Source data

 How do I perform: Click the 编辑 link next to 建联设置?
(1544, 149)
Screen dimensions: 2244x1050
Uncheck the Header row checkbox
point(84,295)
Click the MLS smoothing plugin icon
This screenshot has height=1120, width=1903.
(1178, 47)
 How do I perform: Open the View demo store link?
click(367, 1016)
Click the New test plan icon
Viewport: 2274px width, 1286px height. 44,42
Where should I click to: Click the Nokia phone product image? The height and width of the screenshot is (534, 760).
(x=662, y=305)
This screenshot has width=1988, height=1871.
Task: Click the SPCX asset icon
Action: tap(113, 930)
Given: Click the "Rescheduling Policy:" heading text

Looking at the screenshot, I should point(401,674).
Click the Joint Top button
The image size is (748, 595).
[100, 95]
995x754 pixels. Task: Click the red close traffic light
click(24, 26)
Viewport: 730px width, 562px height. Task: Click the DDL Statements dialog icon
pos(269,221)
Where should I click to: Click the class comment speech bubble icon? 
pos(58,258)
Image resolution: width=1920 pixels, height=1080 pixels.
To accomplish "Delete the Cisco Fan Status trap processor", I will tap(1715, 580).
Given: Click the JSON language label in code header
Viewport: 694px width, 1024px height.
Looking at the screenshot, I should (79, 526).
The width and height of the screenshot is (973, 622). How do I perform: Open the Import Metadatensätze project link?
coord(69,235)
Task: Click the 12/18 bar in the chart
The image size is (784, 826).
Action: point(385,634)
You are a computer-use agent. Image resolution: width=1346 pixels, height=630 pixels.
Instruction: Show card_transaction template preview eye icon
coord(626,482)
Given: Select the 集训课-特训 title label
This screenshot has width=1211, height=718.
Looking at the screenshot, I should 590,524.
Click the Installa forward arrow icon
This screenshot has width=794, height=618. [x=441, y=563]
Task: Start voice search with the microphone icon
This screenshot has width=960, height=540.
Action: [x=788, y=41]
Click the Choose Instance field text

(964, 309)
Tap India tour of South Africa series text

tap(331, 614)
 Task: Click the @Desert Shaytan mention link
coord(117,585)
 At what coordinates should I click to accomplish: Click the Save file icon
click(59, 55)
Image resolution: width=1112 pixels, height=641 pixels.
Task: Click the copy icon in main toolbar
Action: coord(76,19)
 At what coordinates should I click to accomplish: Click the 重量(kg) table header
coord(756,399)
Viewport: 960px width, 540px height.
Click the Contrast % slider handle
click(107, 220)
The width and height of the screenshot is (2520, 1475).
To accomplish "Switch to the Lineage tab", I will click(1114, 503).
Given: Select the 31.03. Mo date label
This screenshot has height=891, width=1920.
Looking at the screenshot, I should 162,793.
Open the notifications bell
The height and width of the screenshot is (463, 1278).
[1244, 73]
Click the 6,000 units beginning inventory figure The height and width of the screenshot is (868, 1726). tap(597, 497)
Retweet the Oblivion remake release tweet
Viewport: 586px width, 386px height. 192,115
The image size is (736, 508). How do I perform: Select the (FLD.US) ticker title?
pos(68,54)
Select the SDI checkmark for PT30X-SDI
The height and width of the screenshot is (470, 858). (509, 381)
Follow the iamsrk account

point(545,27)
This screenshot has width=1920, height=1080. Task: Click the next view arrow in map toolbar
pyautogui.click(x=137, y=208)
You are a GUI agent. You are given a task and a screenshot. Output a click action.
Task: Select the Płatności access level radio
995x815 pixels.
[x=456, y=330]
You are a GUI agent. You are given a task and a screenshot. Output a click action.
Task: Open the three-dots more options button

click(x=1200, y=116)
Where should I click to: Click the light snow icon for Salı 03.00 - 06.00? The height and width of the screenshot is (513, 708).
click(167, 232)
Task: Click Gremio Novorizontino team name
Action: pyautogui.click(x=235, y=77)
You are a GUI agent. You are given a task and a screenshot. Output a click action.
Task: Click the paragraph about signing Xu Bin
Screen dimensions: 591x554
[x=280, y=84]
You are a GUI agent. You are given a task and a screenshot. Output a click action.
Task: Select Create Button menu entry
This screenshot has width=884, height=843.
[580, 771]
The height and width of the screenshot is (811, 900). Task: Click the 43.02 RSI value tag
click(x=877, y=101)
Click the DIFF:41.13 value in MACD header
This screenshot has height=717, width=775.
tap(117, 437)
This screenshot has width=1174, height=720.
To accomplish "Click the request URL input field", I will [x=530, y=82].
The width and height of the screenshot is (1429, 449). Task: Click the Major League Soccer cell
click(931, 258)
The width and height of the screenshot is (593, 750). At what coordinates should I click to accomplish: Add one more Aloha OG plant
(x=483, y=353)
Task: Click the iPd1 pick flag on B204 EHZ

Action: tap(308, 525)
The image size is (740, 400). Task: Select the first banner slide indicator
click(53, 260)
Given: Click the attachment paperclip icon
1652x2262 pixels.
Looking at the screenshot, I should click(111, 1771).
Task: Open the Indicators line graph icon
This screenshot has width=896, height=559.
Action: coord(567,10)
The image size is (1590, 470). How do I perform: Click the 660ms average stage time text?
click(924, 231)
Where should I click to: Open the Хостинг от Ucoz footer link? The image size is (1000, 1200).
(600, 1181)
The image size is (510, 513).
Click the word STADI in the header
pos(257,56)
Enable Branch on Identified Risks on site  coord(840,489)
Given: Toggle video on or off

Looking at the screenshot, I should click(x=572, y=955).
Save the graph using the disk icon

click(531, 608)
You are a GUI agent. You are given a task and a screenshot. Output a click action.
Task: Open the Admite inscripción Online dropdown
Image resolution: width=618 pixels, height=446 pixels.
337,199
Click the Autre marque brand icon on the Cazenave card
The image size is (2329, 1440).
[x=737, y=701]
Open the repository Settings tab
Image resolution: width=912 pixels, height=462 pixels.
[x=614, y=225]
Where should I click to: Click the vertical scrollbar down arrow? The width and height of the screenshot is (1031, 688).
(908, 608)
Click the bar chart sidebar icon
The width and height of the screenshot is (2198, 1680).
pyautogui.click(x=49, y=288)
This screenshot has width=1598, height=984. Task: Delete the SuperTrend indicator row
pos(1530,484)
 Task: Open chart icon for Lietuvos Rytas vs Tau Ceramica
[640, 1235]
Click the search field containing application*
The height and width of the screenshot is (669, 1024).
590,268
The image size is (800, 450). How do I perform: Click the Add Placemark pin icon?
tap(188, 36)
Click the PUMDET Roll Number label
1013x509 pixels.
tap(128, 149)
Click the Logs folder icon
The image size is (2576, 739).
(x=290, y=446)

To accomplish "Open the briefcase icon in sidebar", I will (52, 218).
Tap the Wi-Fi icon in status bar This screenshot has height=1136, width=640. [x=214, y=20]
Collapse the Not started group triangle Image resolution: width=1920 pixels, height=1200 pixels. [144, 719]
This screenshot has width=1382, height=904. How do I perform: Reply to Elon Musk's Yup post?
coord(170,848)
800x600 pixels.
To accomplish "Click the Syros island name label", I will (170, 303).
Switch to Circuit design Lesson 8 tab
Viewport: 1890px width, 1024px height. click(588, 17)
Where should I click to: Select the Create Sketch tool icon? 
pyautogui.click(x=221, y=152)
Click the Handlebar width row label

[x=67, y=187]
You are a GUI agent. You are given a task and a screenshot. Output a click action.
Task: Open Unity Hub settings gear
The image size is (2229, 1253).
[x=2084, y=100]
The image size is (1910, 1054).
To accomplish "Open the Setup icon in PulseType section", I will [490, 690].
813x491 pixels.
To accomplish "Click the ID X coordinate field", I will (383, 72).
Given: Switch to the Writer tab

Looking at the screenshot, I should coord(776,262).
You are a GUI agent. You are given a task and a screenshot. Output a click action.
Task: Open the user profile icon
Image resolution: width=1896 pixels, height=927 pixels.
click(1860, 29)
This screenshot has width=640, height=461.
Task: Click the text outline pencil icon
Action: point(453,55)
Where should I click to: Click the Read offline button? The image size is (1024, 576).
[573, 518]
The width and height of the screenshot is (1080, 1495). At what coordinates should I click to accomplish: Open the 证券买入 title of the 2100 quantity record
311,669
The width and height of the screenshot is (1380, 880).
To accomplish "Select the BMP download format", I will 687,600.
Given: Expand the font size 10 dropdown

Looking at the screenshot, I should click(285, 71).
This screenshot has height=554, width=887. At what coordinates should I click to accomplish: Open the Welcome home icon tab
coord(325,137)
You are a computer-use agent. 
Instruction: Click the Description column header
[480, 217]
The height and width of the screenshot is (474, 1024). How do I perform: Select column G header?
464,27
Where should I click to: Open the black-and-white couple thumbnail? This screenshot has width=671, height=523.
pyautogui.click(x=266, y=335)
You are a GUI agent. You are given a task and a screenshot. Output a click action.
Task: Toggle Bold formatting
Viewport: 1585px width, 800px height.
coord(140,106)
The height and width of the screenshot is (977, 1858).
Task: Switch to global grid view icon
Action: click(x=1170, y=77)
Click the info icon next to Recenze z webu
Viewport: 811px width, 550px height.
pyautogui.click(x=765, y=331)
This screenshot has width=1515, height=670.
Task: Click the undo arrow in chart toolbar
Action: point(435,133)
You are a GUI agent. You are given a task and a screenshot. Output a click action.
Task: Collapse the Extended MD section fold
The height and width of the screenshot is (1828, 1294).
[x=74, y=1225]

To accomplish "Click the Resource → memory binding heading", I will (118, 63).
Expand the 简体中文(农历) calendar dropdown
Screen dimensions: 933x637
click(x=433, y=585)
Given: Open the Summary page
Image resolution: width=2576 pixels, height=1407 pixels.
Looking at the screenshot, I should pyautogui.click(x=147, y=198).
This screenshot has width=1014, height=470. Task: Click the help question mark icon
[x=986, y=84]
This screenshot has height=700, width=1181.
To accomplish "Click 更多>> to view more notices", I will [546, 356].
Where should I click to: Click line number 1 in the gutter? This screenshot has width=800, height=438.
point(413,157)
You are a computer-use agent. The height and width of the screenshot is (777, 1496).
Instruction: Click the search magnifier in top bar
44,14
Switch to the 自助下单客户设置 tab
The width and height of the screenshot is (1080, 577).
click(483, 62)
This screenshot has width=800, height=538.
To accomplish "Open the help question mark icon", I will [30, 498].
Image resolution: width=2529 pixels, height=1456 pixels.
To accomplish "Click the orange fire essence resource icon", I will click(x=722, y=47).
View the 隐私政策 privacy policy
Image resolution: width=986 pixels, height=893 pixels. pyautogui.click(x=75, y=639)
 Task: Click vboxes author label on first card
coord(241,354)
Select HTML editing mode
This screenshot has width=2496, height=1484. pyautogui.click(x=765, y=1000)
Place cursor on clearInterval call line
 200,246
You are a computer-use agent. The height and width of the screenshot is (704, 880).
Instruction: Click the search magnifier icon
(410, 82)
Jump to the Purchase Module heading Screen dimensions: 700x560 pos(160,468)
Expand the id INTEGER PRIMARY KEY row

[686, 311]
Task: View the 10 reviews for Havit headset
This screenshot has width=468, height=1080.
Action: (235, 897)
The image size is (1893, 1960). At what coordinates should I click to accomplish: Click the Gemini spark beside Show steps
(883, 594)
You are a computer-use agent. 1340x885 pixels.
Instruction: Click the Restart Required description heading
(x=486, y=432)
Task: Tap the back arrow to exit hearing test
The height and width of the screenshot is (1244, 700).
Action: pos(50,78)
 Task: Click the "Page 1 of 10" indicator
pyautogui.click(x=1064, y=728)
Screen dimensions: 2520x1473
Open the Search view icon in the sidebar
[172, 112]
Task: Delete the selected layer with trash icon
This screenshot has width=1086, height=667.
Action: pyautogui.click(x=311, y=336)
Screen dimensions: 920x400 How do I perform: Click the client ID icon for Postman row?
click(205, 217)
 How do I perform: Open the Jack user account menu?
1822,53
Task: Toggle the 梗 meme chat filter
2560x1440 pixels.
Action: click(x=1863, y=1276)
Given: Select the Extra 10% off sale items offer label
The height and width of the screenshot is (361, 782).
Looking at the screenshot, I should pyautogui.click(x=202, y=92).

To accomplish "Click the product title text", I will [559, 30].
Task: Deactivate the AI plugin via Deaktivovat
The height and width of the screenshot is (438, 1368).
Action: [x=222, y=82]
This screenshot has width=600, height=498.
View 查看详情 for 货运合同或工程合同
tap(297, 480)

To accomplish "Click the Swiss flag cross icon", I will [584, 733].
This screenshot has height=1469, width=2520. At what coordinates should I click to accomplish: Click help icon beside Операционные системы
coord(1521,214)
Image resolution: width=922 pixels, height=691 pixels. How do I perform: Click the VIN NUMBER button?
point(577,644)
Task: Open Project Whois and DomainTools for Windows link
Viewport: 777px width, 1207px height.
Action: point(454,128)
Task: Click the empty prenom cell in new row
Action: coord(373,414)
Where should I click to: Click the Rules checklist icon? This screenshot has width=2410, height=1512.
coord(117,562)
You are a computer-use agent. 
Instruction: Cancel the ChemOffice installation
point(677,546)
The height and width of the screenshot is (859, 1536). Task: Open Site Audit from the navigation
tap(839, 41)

Task goal:
Output the stretch from the start of the entries through the line containing "Viewport: 2274px width, 1286px height. 44,42", both ends included, as a JSON list of strings with one string per line and blank lines omitted.

The output:
[
  " How do I perform: Click the 编辑 link next to 建联设置?",
  "(1544, 149)",
  "Screen dimensions: 2244x1050",
  "Uncheck the Header row checkbox",
  "point(84,295)",
  "Click the MLS smoothing plugin icon",
  "This screenshot has height=1120, width=1903.",
  "(1178, 47)",
  " How do I perform: Open the View demo store link?",
  "click(367, 1016)",
  "Click the New test plan icon",
  "Viewport: 2274px width, 1286px height. 44,42"
]